Stored items:

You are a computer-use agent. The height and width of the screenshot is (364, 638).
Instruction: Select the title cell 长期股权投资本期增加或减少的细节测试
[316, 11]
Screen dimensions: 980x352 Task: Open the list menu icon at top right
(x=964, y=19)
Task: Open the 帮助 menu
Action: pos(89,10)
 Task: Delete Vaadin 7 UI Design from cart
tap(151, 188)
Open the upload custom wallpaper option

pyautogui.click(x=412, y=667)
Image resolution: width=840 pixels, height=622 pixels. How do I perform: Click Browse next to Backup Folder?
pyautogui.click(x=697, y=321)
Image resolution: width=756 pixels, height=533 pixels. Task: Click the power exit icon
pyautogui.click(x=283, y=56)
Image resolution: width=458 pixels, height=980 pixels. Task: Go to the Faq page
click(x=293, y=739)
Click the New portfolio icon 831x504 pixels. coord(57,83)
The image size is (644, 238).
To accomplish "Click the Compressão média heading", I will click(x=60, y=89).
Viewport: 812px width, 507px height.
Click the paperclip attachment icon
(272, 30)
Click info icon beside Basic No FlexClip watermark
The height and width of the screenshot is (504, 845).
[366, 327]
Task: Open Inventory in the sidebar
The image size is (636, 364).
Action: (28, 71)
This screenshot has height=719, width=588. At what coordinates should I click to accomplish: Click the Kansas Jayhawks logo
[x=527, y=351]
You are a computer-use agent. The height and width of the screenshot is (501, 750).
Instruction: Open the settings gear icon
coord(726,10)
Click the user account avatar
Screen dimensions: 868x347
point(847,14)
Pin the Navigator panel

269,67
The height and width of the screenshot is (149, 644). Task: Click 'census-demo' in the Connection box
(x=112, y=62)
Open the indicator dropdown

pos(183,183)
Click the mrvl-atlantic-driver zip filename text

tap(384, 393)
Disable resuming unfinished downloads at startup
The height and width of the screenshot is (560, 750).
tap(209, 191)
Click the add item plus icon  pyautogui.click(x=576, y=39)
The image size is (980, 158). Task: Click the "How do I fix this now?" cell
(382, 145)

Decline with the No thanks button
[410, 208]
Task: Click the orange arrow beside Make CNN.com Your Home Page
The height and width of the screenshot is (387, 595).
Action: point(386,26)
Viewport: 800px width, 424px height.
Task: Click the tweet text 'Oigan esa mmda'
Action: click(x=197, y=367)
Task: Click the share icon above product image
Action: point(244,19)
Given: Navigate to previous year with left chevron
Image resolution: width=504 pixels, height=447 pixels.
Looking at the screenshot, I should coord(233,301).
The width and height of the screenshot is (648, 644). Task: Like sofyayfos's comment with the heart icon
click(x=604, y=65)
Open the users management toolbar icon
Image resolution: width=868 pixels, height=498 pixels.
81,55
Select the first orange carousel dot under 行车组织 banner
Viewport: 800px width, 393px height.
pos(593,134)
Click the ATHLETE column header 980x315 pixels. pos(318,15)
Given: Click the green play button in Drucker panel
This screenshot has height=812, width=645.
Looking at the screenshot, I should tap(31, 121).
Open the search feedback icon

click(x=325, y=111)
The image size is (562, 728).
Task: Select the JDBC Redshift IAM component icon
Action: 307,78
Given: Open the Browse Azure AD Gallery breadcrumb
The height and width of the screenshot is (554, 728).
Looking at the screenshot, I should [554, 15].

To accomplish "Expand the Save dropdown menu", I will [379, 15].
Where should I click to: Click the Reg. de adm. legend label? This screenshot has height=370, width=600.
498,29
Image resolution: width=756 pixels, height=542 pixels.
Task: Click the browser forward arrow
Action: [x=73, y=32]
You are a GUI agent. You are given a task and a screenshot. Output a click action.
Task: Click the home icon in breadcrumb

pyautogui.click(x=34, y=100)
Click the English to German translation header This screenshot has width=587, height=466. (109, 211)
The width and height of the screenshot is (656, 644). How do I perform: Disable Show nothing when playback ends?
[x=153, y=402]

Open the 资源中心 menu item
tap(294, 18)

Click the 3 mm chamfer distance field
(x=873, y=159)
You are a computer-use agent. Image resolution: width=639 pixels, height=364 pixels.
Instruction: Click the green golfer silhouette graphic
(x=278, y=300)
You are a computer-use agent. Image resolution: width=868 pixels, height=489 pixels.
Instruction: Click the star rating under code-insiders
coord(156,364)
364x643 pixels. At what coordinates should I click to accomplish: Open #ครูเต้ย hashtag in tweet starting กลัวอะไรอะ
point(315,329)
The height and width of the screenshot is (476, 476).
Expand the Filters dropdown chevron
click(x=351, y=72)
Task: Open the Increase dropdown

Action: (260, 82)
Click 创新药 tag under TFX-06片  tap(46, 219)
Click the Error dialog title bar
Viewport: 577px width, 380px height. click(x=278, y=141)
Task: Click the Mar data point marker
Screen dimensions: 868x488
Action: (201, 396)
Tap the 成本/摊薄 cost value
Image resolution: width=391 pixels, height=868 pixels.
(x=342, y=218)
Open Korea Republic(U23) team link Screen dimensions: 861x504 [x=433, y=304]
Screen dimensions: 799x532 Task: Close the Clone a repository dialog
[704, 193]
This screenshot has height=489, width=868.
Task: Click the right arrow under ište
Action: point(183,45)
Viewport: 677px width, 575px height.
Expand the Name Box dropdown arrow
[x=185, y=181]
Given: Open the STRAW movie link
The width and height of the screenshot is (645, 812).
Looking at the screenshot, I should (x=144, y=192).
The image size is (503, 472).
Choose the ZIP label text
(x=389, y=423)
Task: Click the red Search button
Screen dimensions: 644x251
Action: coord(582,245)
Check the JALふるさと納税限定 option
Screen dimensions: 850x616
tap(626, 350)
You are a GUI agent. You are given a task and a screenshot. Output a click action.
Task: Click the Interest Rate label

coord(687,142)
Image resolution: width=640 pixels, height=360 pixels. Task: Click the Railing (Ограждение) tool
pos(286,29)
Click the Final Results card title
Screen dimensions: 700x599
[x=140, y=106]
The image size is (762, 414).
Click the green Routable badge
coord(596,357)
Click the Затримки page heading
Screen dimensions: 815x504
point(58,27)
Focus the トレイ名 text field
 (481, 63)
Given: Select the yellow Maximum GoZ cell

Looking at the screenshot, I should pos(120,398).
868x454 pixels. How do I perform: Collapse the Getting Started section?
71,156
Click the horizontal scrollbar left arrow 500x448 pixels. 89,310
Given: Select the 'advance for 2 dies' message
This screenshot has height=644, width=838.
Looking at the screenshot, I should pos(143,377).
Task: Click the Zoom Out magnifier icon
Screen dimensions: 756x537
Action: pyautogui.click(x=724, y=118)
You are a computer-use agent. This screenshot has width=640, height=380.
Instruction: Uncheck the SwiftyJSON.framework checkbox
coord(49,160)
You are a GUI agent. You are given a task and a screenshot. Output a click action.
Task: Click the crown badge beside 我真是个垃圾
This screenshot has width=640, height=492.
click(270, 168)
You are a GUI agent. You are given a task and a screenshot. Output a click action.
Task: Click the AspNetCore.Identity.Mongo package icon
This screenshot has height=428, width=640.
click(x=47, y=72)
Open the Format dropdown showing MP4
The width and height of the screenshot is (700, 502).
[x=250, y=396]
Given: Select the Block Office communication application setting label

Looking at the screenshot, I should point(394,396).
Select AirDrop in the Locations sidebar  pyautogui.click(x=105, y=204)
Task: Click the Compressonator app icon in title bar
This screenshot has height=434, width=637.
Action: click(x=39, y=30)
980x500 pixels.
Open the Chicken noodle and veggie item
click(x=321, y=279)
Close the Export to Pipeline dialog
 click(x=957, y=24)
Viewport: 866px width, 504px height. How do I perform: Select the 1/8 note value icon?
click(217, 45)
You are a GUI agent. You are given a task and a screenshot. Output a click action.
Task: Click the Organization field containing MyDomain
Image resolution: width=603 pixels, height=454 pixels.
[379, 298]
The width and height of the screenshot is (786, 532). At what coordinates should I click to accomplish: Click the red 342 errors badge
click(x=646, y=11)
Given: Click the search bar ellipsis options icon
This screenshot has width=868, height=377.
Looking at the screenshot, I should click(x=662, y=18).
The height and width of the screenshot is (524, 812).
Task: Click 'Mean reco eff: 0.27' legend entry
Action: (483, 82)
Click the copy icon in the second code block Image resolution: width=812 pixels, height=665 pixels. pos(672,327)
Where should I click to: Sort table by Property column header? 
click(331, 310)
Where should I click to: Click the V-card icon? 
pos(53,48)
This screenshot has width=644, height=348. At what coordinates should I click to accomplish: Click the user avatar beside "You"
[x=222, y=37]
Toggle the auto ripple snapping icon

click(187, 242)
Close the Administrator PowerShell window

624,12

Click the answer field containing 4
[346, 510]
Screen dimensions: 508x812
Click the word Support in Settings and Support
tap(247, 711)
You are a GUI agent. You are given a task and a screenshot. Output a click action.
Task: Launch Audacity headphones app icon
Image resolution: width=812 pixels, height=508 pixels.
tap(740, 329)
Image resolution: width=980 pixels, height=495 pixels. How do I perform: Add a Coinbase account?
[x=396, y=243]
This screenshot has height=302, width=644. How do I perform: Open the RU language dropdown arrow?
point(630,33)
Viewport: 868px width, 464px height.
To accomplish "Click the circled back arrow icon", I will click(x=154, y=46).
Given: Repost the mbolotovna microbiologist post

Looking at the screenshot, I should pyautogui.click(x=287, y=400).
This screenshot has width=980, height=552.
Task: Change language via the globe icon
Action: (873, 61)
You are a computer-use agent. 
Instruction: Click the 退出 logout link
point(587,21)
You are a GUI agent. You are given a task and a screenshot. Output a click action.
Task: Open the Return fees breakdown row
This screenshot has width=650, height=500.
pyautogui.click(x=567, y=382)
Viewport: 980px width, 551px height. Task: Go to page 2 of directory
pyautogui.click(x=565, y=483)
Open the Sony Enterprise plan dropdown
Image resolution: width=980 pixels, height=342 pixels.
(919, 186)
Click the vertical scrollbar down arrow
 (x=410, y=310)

**TASK ITEM**:
Above are the records; from them, give again exactly the lines from the one containing "The width and height of the screenshot is (656, 644)." to the one containing "Task: Click the Mar data point marker", both lines included, and nothing more.

**ANSWER SPACE**:
The width and height of the screenshot is (656, 644). How do I perform: Disable Show nothing when playback ends?
[x=153, y=402]

Open the 资源中心 menu item
tap(294, 18)

Click the 3 mm chamfer distance field
(x=873, y=159)
You are a computer-use agent. Image resolution: width=639 pixels, height=364 pixels.
Instruction: Click the green golfer silhouette graphic
(x=278, y=300)
You are a computer-use agent. Image resolution: width=868 pixels, height=489 pixels.
Instruction: Click the star rating under code-insiders
coord(156,364)
364x643 pixels. At what coordinates should I click to accomplish: Open #ครูเต้ย hashtag in tweet starting กลัวอะไรอะ
point(315,329)
The height and width of the screenshot is (476, 476).
Expand the Filters dropdown chevron
click(x=351, y=72)
Task: Open the Increase dropdown

Action: (260, 82)
Click 创新药 tag under TFX-06片  tap(46, 219)
Click the Error dialog title bar
Viewport: 577px width, 380px height. click(x=278, y=141)
Task: Click the Mar data point marker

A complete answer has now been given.